What the exercise asks:
Show every line in the listing below that contains the string "height".

Given entries:
----------

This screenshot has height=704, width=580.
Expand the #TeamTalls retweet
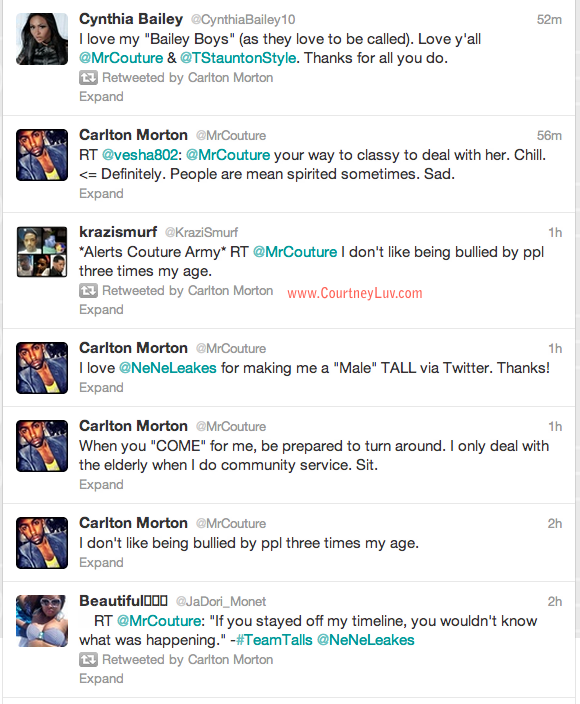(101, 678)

----------

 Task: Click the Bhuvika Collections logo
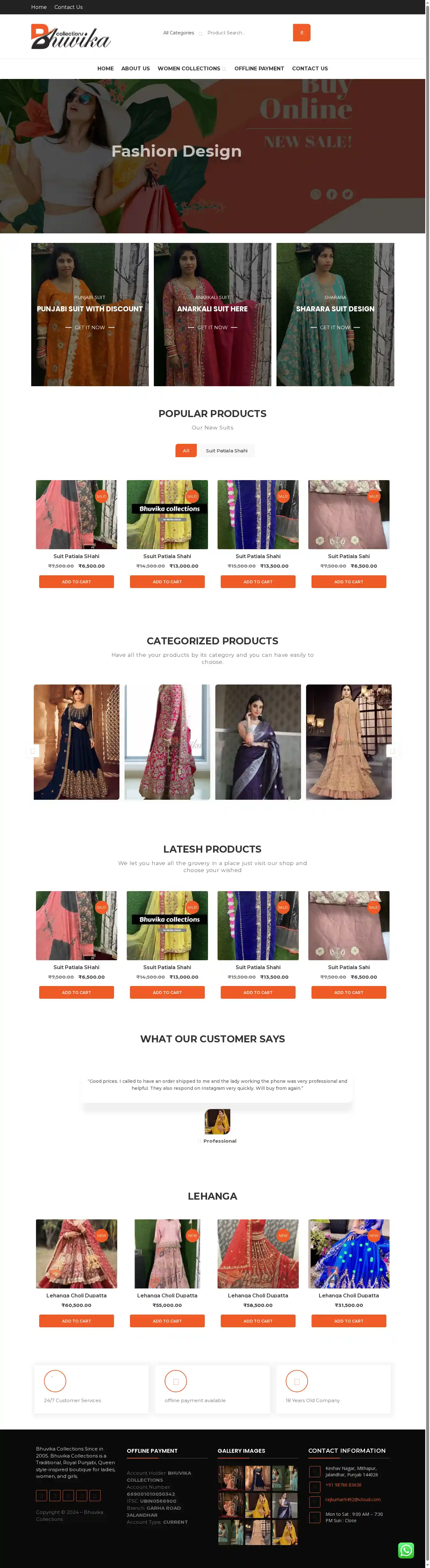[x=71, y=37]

----------

Answer to this problem:
This screenshot has height=704, width=580.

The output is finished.